Simon Schnyder
John Jairo Molina Lopez
Gašper Tkačik
David Brückner
Matthew S. Turner
The aim of this session is to discuss how complex biological phenomena from embryonic development to the collective motion of organisms can be understood via optimisation principles.
9:30-10:30: Talk by Gašper Tkačik
10:30-11:00: Break
11:00-12:00: Talk by David Brückner
12:00-13:00: Lunch
13:00-14:00: Talk by Matthew S. Turner
18:00-21:00: Dinner (taxi leave at 18:00 from Lab5 Parking Lot)
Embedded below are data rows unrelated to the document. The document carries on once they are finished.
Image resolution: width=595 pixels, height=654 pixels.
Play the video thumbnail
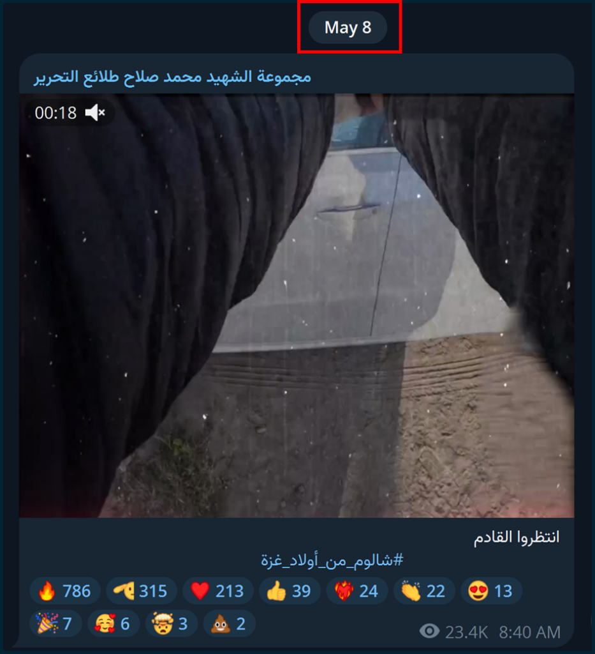tap(297, 306)

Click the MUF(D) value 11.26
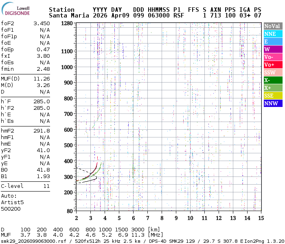[x=41, y=79]
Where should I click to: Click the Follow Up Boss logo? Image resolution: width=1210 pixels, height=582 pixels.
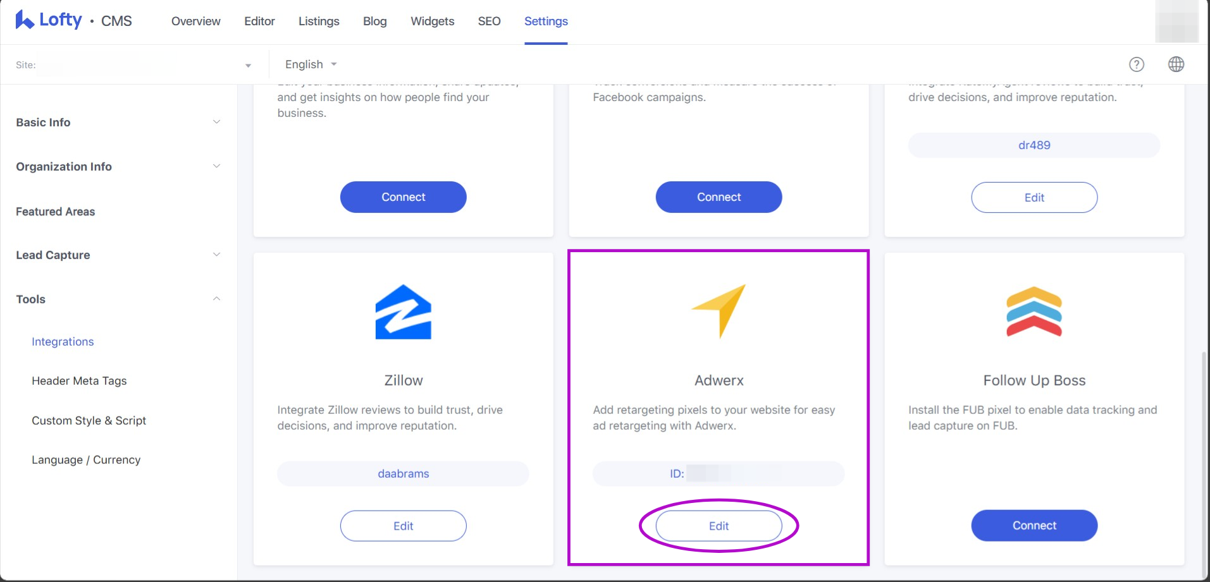tap(1034, 312)
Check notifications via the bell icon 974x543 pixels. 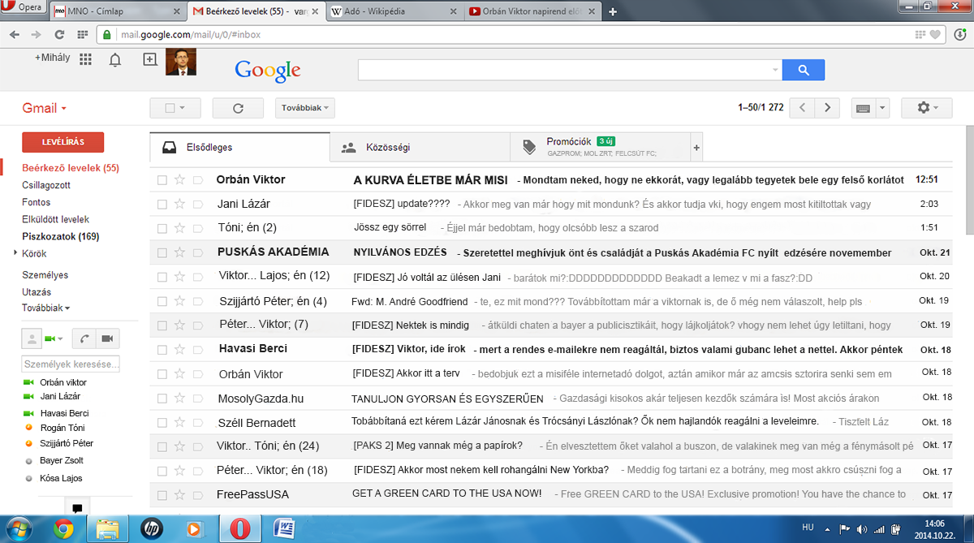(114, 59)

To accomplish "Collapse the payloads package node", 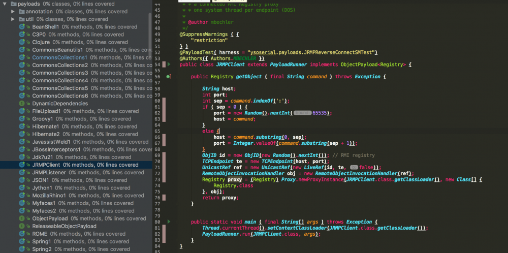I will tap(4, 4).
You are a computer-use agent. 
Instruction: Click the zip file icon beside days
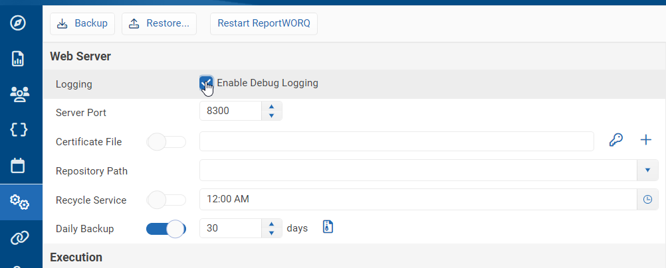pyautogui.click(x=327, y=228)
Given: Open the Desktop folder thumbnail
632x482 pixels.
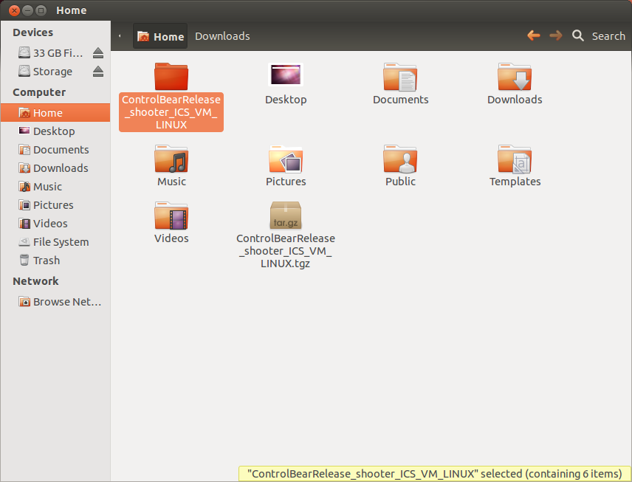Looking at the screenshot, I should [286, 77].
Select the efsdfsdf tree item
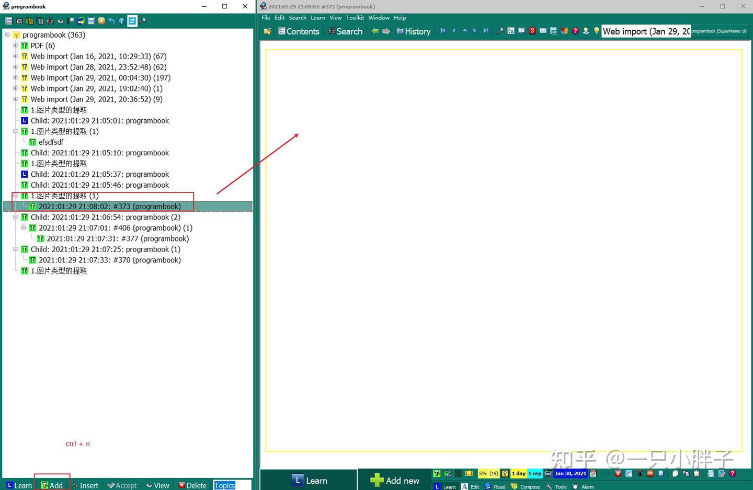Screen dimensions: 753x490 pos(51,142)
Many biological systems operate near the physical limits to their performance, suggesting that aspects of their behavior and underlying mechanisms could be derived from optimization principles. However, such principles have often been applied only in simplified models. Here, we explore a detailed mechanistic model of the gap gene network in the Drosophila embryo, optimizing its 50+ parameters to maximize the information that gene expression levels provide about nuclear positions. This optimization is conducted under realistic constraints, such as limits on the number of available molecules. Remarkably, the optimal networks we derive closely match the architecture and spatial gene expression profiles observed in the real organism. Our framework quantifies the trade-offs involved in maximizing functional performance and allows for the exploration of alternative network configurations, addressing the question of which features are necessary and which are contingent. Our results suggest that multiple solutions to the optimization problem might exist across closely related organisms, offering new insights into the evolution of gene regulatory networks.
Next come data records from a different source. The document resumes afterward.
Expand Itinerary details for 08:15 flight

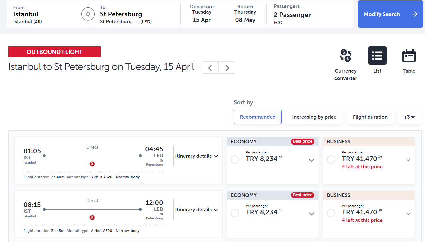click(197, 210)
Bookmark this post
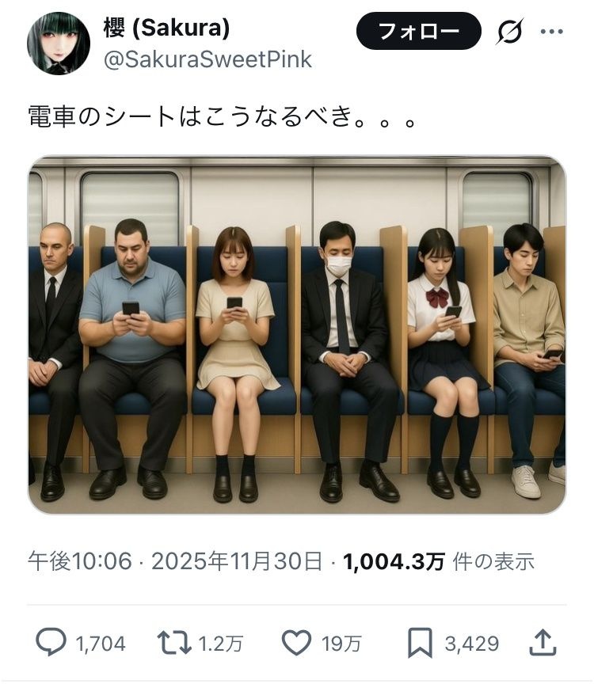The height and width of the screenshot is (684, 594). pyautogui.click(x=420, y=643)
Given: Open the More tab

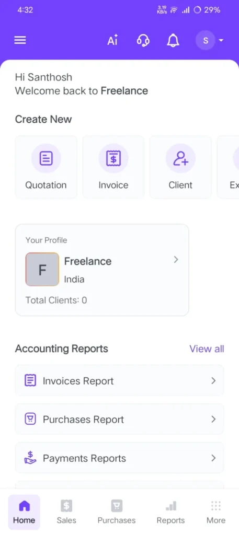Looking at the screenshot, I should click(216, 512).
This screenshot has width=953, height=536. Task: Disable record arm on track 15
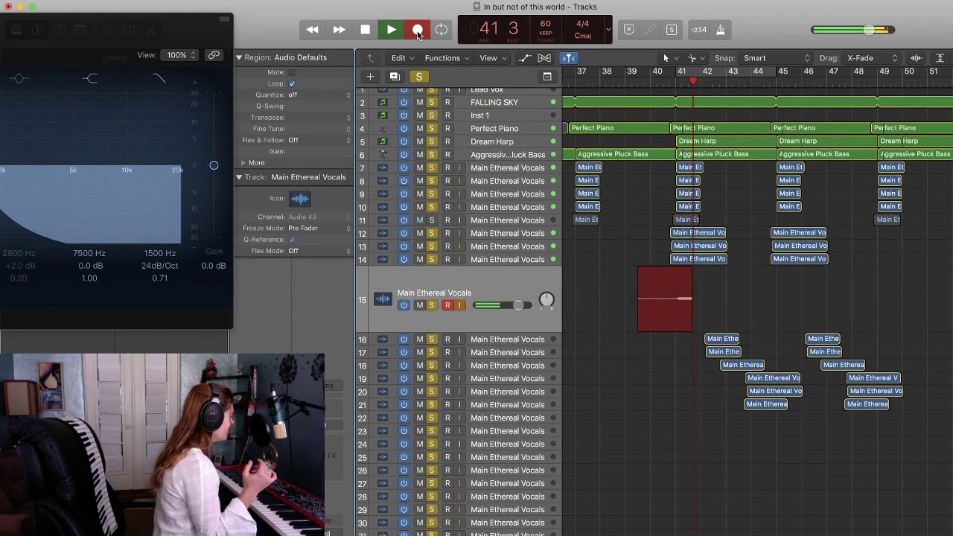[447, 305]
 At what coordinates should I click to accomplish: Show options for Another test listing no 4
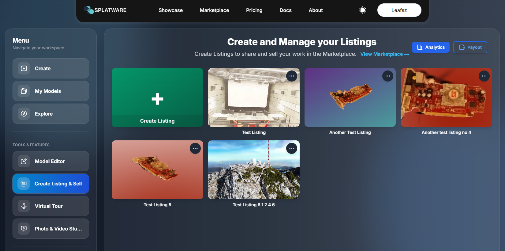[484, 76]
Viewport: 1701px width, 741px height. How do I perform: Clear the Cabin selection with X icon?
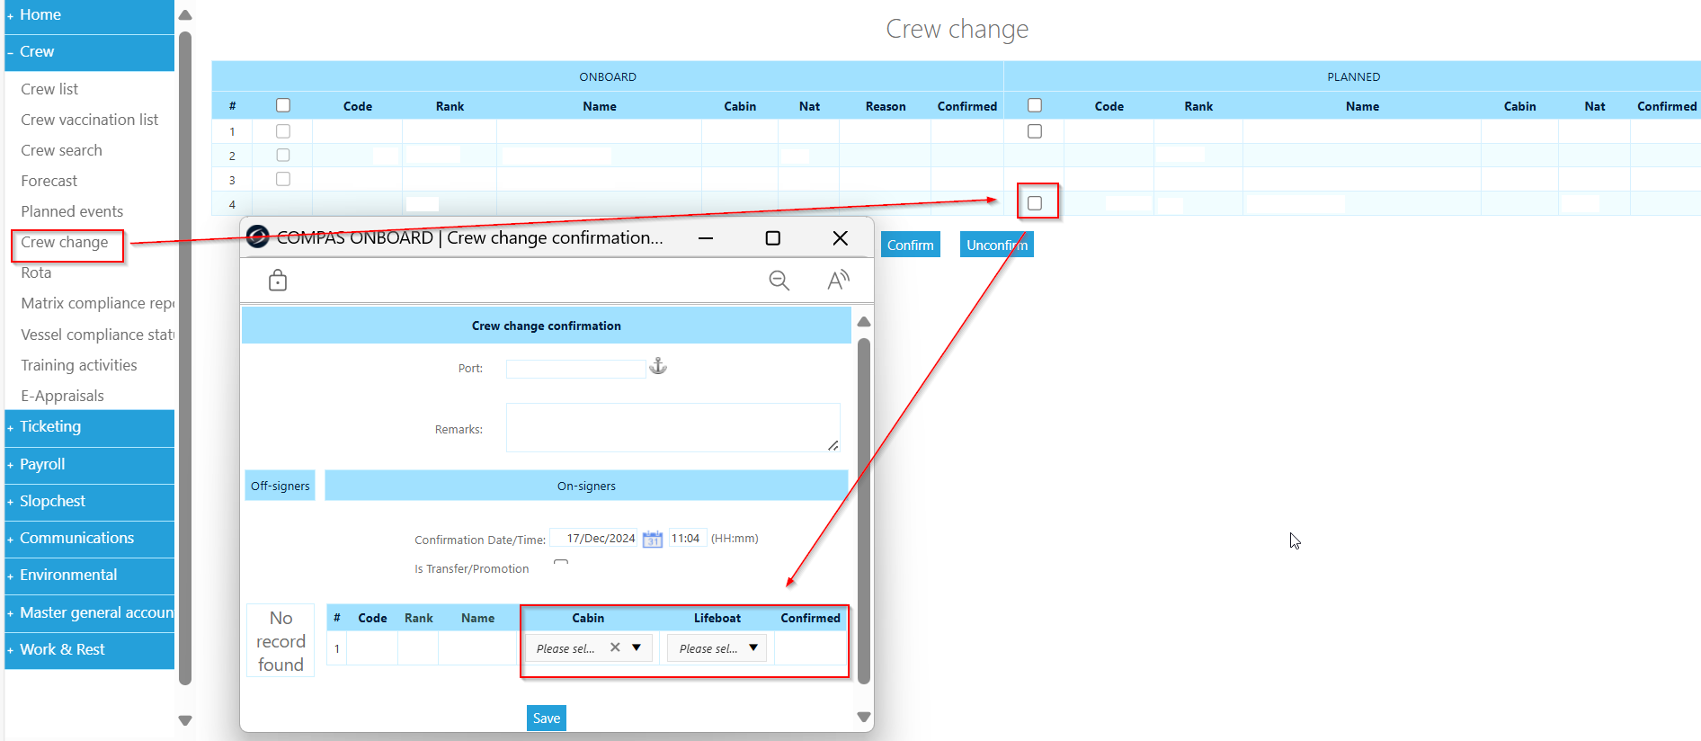pyautogui.click(x=615, y=647)
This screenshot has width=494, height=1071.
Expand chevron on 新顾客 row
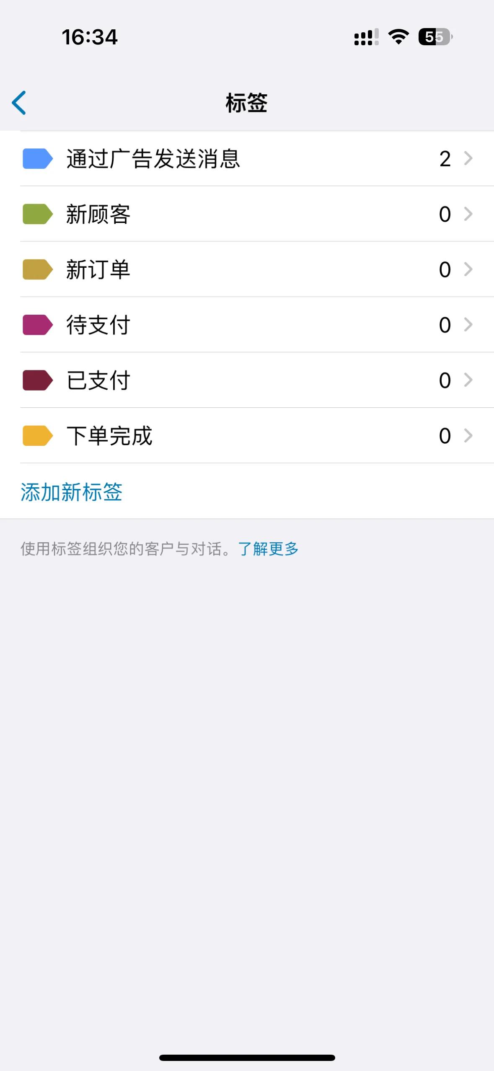coord(468,214)
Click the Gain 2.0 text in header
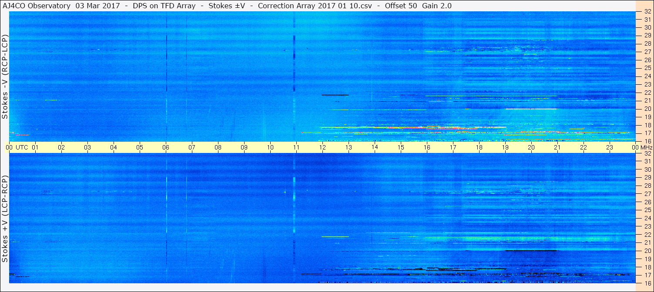Image resolution: width=654 pixels, height=292 pixels. pos(436,6)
Embryonic development is a spectacular display of self-organization of multi-cellular systems, combining transformations of tissue mechanics and patterns of gene expression. These processes are driven by the ability of cells to communicate through mechanical and chemical signaling, allowing coordination of both collective movement and patterning of cellular states. To ensure proper biological function, such patterns must be established reproducibly, by controlling and even harnessing intrinsic and extrinsic fluctuations. While the relevant molecular processes are increasingly well understood, we lack principled frameworks to understand how tissues obtain information to generate reproducible patterns. I will present an information-theoretic framework to mathematically define and interpret the reproducibility and robustness of fate patterns. This framework provides a normative approach for optimization of cell signaling and mechanics, which I showcase using a variety of mechanistic models ranging from reaction-diffusion systems to delta-notch signaling. Furthermore, our approach allows us to estimate the reproducibility of experimental gene expression profiles of stem cell gastruloids, a self-organizing in vitro model of mammalian development. We demonstrate that these estimators assess the total amount of information contained in these expression profiles. This information is, in principle, accessible to the cells by local or non-local readouts, and provides a generalization of the concept of positional information, which is strictly local. Our work opens up an avenue towards unifying the zoo of chemical and mechanical signaling processes encountered across different developmental systems by using a common information-theoretic language.
Recent work has shown that a "bottom up" model of collective motion can be derived starting from the principle that agents seek to maximise the space of environmental states accessible in the future (FSM). This can be shown to generate dynamics that preserve a cohesive collective. This collective can either be highly aligned (like birds) or with low orientational order (like insects) depending on the agents’ speed. This has further allowed us to construct a neural network-based model that generates similar collective motion using purely visual input [Charlesworth & Turner, PNAS 2019]. Such models are more realistic candidates for animal behaviour than "top down" models, like variants of the one proposed in [Vicsek et al., PRL 1995], that are known to have various unphysical features. We will introduce the FSM model and discuss recent extensions that allow us to assign additional preferences to some (or all) agents. In this way we can construct hybrid models that retain the strength of future state maximisation with, e.g. spatial destinations preferred by some informed subset of agents.